The study found that the consumption of green tea rapidly improves the function of cells lining the circulatory system; damage to cell walls of the arteries is a key event in the progression of atherosclerosis (follow the link to read more).
The study, performed by Dr Nikolaos Alexopoulos and colleagues at the 1st Cardiology Department, Athens Medical School in Greece, was a randomized trial involving the diameter measurement (dilation) of the brachial artery (the major blood vessel of the upper arm) of healthy volunteers on three separate occasions - after taking green tea, caffeine, and hot water (for a placebo effect). The measurements were taken at 30, 90 and 120 minutes after consumption.
Results showed that brachial artery dilatation increased significantly after drinking green tea, with a peak increase of 3.9 per cent 30 minutes after consumption. The effect of caffeine consumption (or hot water) was not significant.
While black tea has been associated with improved short and long-term endothelial performance, this is the first time that green tea has been shown to have a short-term beneficial effect on the large arteries.
Another study has already shown that green tea reverses endothelial dysfunction in smokers.

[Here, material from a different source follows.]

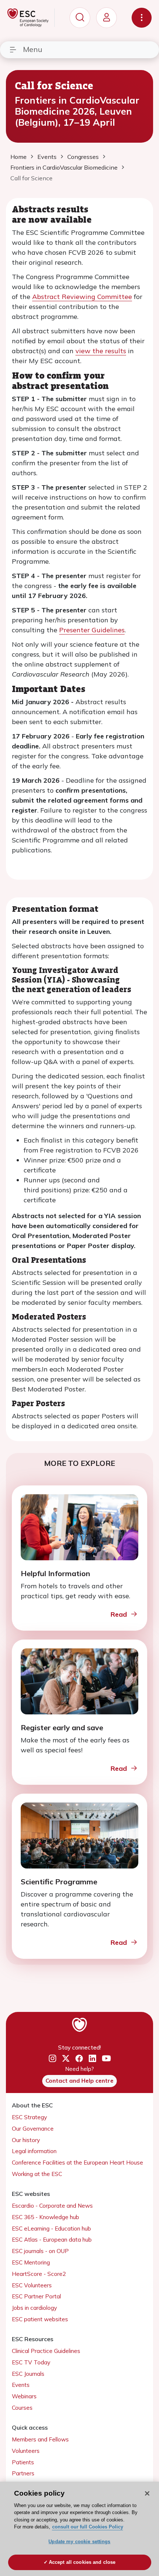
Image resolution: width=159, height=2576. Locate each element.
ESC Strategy (29, 2117)
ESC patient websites (40, 2319)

"These findings have important clinical implications," says Dr Vlachopoulos. "Tea consumption has been associated with reduced cardiovascular morbidity and mortality in several studies. Green tea is consumed less in the Western world than black tea, but it could be more beneficial because of the way it seems to improve endothelial function".
Even Better for Women?
If you are a regular green tea drinker your chances of dying from cardiovascular disease is probably 25% less than most other people who are not regular drinkers, according to a new study by scientists at Tohoku University, Japan.
Team leader, Dr. Shinichi Kuriyama came to the conclusion that green tea consumption may prolong a person's life by protecting him/her from cardiovascular disease.
The researchers did find, however, that consuming lots of green tea regularly seems to help women more. Women who drank 5+ cups per day were 31% less likely to die from cardiovascular disease compared to the less than 1 cup-per-day women.
Green Tea Anti-Thrombotic Effect
Already way back in 1967, the British scientific journal Nature carried some extraordinary photos of the aorta of rabbits given a high-fat, high cholesterol diet plus either water or tea to drink.
The aortas of the tea-drinking rabbits were much less scarred and ravaged by the high-fat diet.
Tea, concluded the researchers from Lawrence-Livermore Labs in California, had prevented much of the arterial damage.
They were inspired to do the experiments after noticing that the arteries of the Chinese-Americans who regularly drank tea exhibited only 2/3 as much coronary artery damage and only 1/3 as much cerebral artery damage at autopsy as Caucasian coffee drinkers.
Their suggestion that mysterious compounds in tea could keep blood vessels from clogging was ahead of its time.
You'll be pleased to know that science has finally caught up.
Much research reveals that tea protects arteries by influencing blood-clotting factors.
Tea chemicals can reduce blood coagulability, prevent platelet activation and clumping, increase clot-dissolving activity and decrease deposits of cholesterol in artery walls - all of which help fend off artery damage.
A pioneer in tea and atherosclerosis, Lou Fu-qing, M.D., professor and chairman of the Department of Internal Medicine at Zhejiang Medical University in China, has studied the effect of tea chemicals on heart-attack victims.
Dr. Lou believes that pigment from common black tea or Asian-style green tea thwarted patients' platelet clumping (also thromboxane production) and improved their clot-dissolving functioning.
Surprisingly, he said both ordinary black tea and green tea worked equally well in this case.
Scientists at Japan's Ito-en Central Research Institute also noted that catechin in tea blocked the clumping of platelets just as strongly as aspiring did.
Tea also appears to block LDL cholesterol's stimulation of the of the proliferation of smooth muscle cells on the artery walls; such cell growth fosters build-up of arterial plaque.